Tuesday, November 22, 2005
Peter T. Wendel (Professor of Law, Pepperdine University School of Law), has recently published an article entitled The Evolution of the Law of Trustee's Powers and Third Party Liability for Participating in a Breach of Trust: An Economic Analysis, 35 Seton Hall L. Rev. 971 (2005).
Here is the conclusion of Prof. Wendel's article:
The UTC grants broad powers to each trustee and abolishes the common law broad duty of inquiry. The net effect, vis-a-vis third parties interested in dealing with a trustee, is to turn each trustee into an agent. Having transformed the trustee, the UTC then applies the prevailing standard of liability for third parties interested in dealing with an agent. Third parties are protected as long as they act in good faith. The problem is that the UTC does not give trust beneficiaries the same power and control over the trustee that a principal has over an agent. Courts and juries intuitively recognize the inequity of holding trust beneficiaries responsible for the actions of their trustee when the trust beneficiaries neither select nor control the trustee. Courts and juries will couple hindsight bias with the fact-sensitive good faith standard to apply a de facto strict liability standard to third parties who participate in a breach of trust.

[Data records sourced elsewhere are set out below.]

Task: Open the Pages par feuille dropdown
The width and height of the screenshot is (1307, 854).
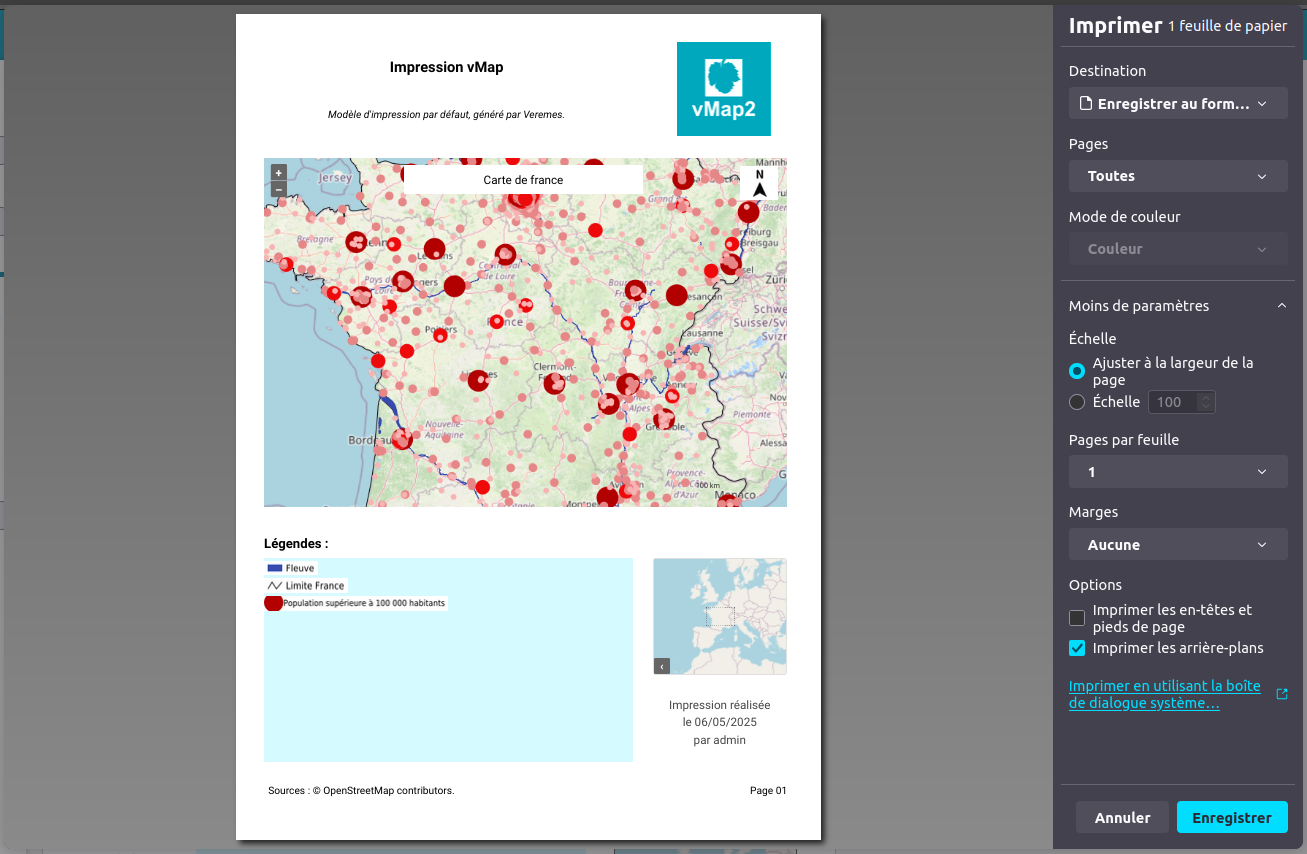Action: (1178, 472)
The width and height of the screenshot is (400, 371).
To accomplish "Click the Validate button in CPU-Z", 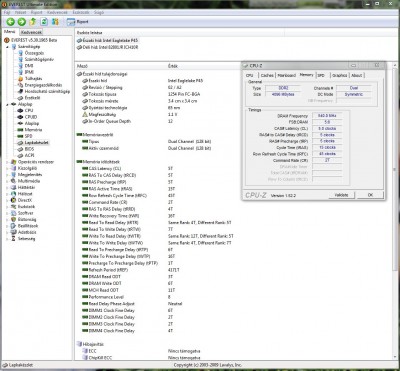I will [341, 195].
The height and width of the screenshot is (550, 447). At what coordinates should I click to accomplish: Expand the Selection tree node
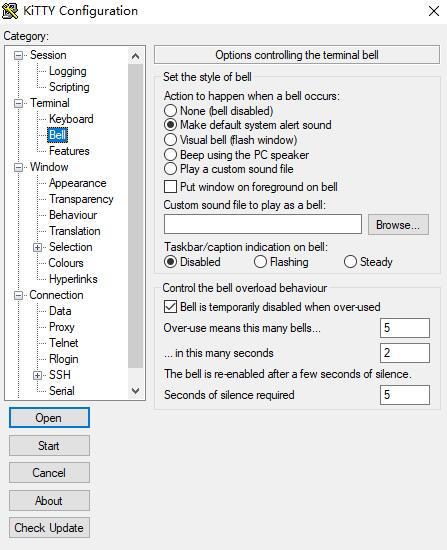coord(38,247)
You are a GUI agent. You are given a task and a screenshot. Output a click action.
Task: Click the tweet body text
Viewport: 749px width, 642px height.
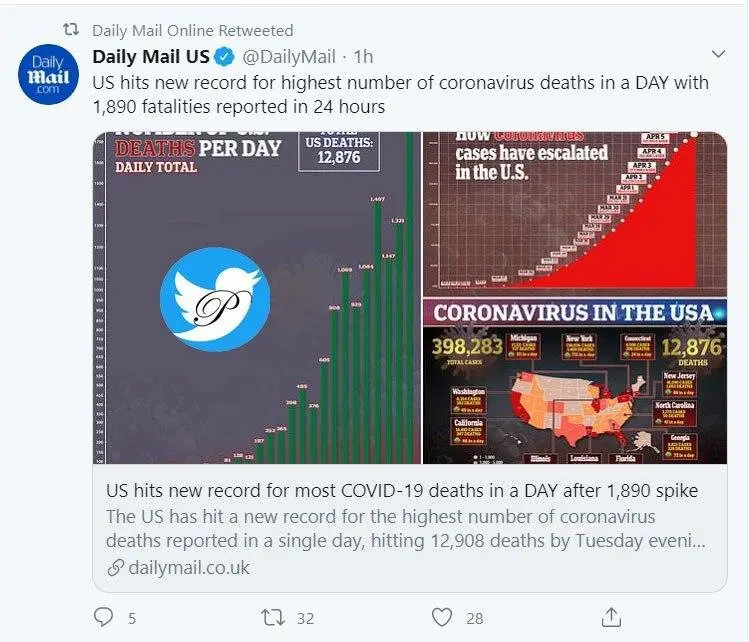(400, 94)
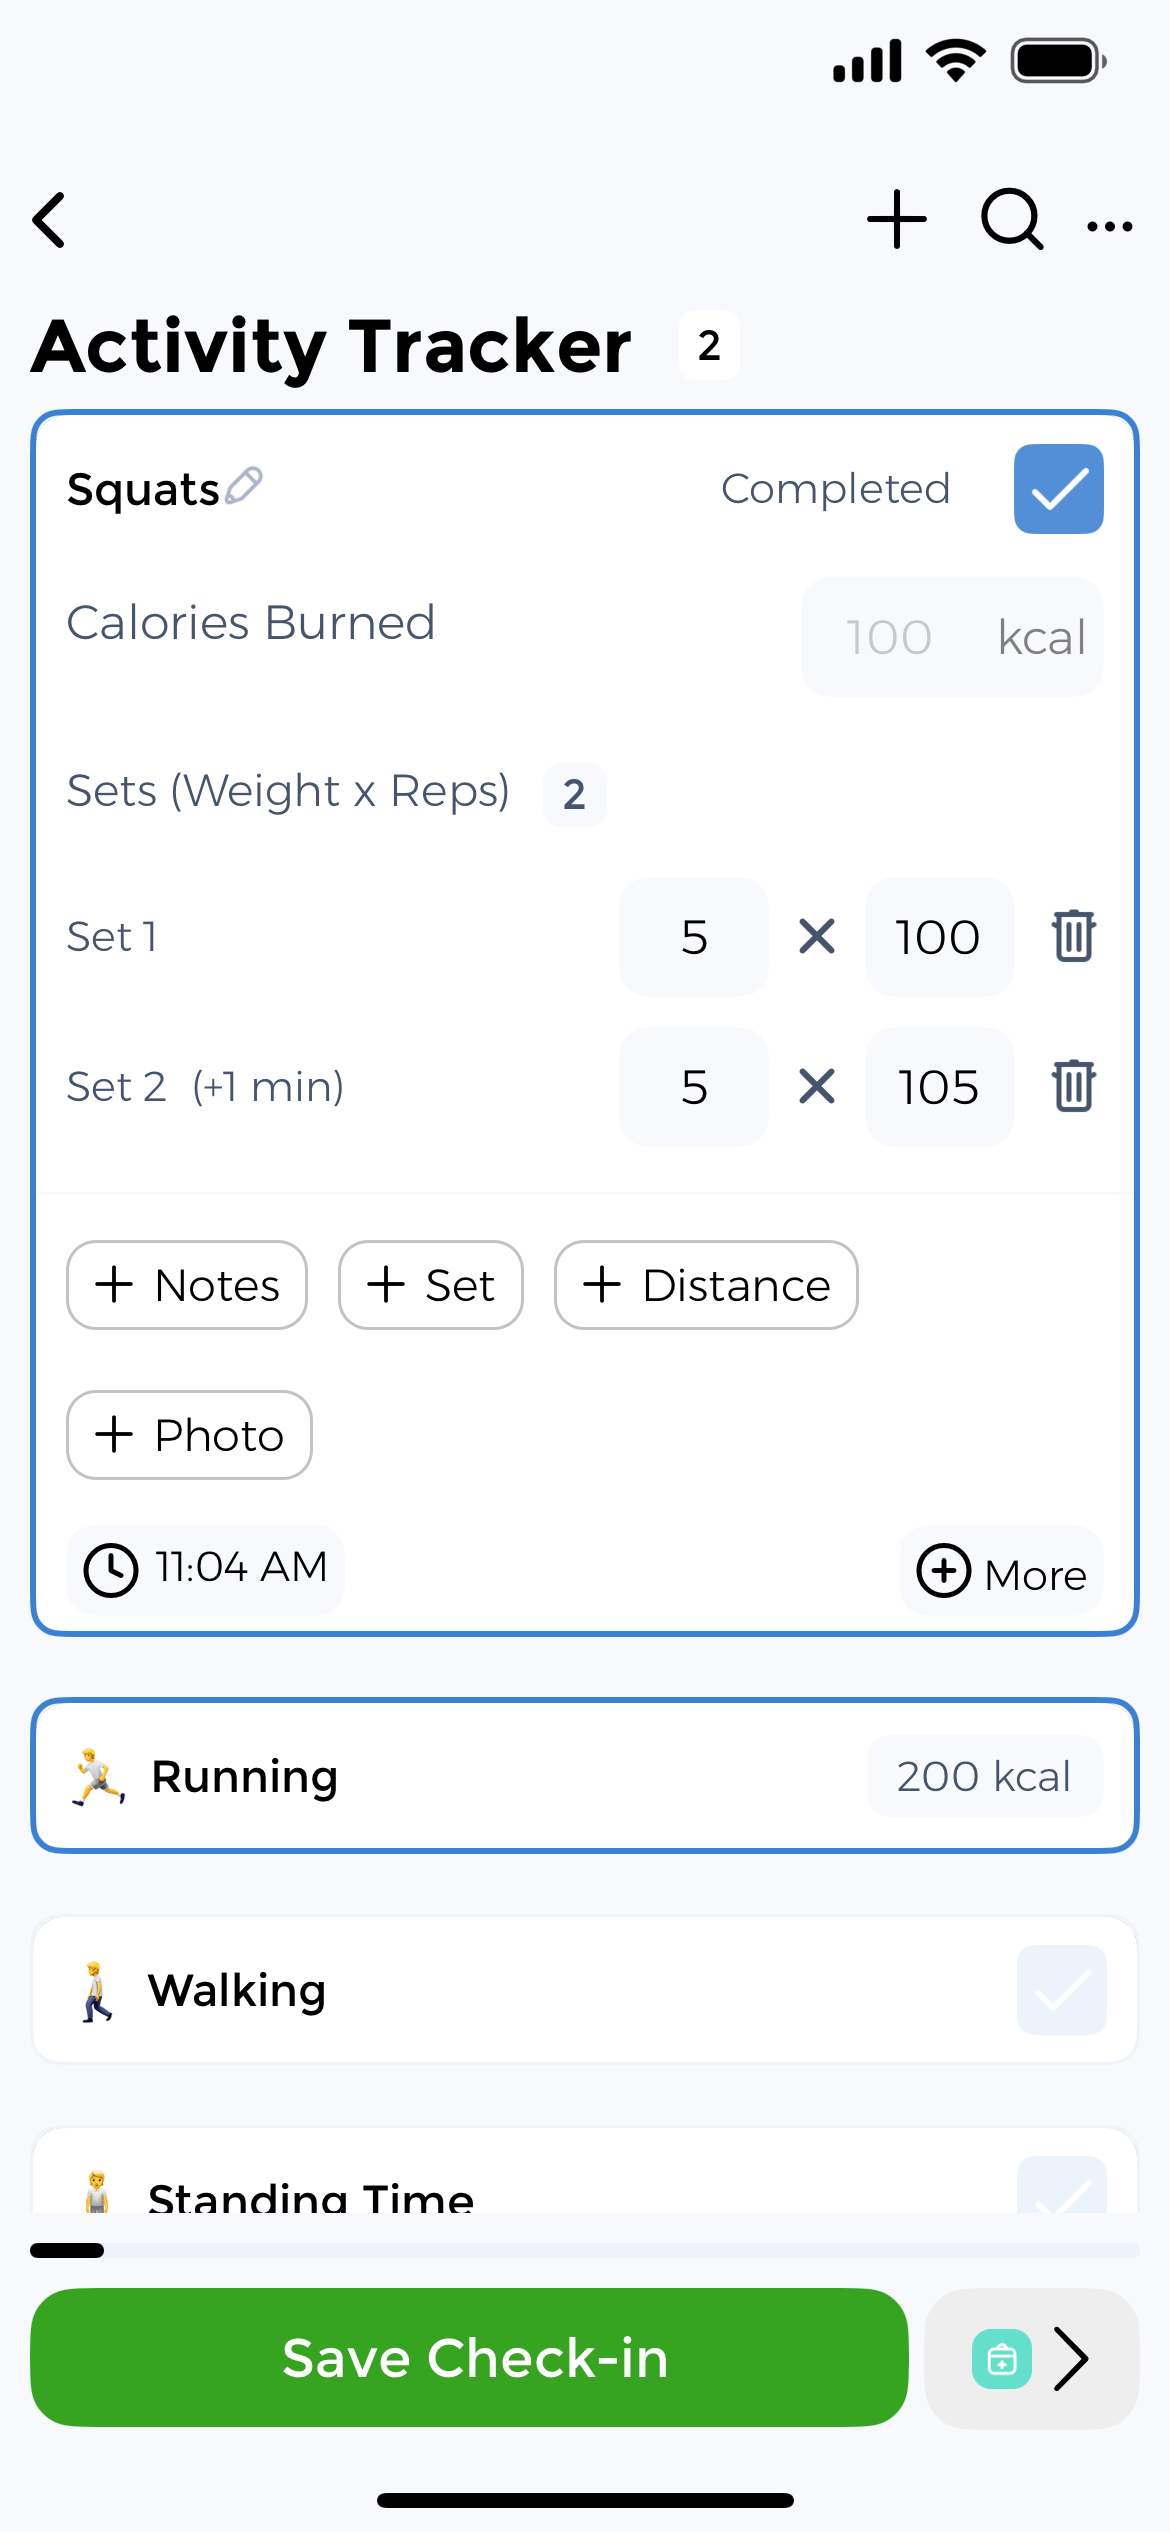Expand options with the More button
This screenshot has width=1170, height=2532.
1001,1571
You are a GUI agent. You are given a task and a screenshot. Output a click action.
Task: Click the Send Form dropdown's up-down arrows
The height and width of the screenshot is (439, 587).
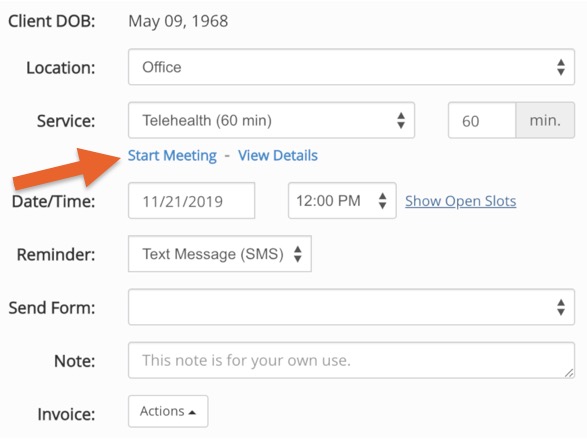(x=561, y=307)
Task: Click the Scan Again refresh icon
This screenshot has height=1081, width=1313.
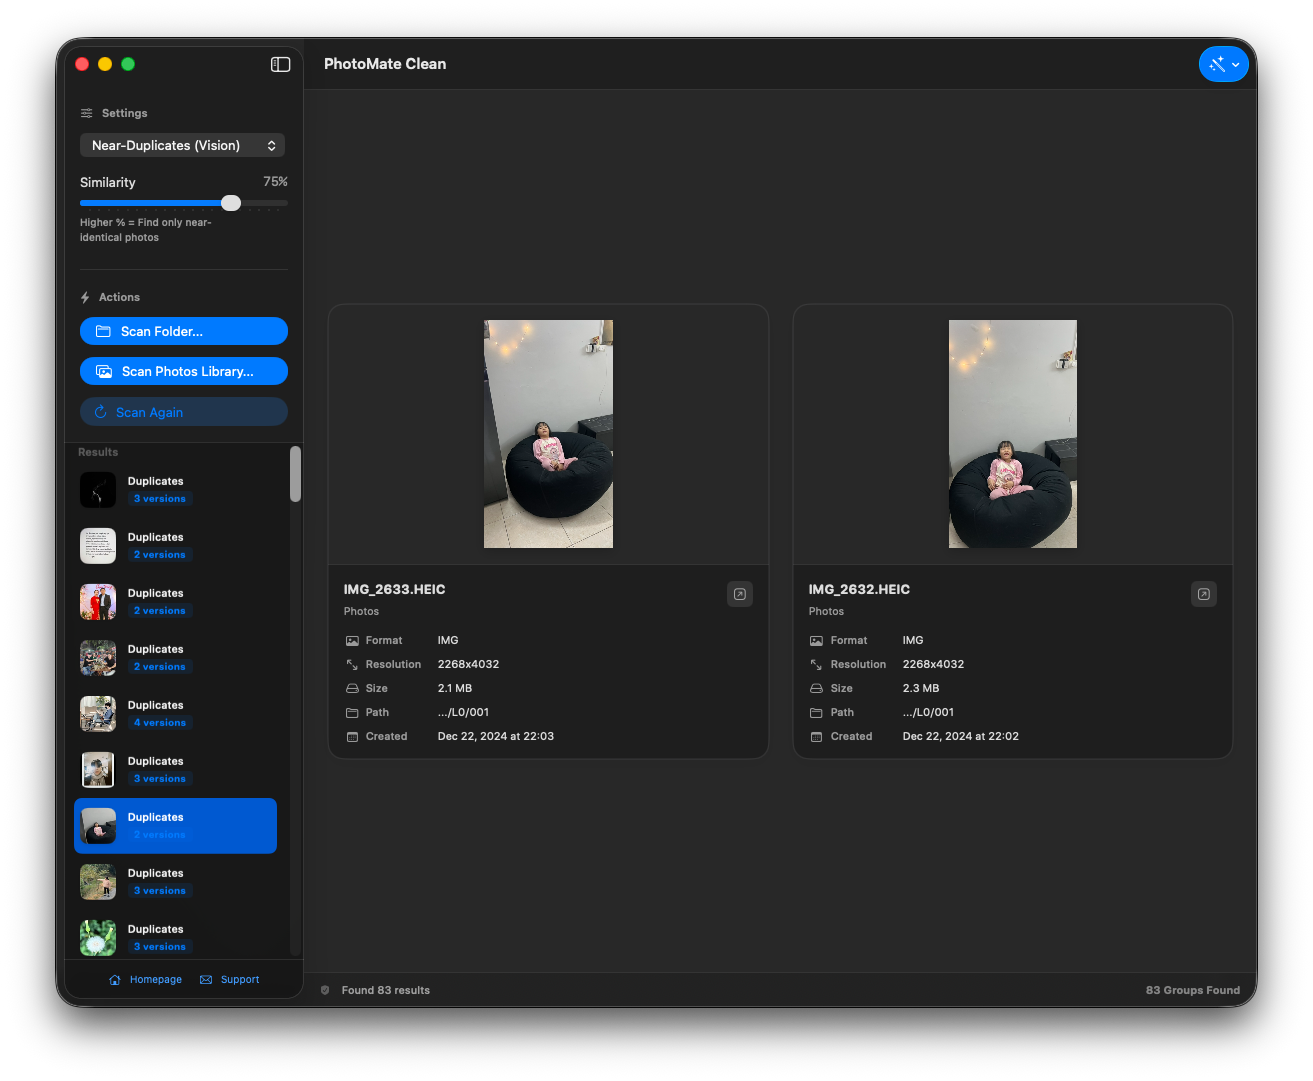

The most efficient way to counter the natural bias courts and juries have in favor of trust beneficiaries is to adopt an actual knowledge standard of liability. It is inequitable, however, to allow third parties who intentionally decide not to investigate suspicious facts to prevail over trust beneficiaries. A good argument can be made that a bad faith standard of liability best balances the competing economic and equitable considerations. Those jurisdictions that are inclined to adopt the UTC should consider revising section 1012 to provide that a third party who deals with a trustee is not liable unless he or she had actual knowledge of the breach or acted in bad faith. Those jurisdictions that are inclined to adopt the most efficient approach should consider Professor Fratcher's actual knowledge standard.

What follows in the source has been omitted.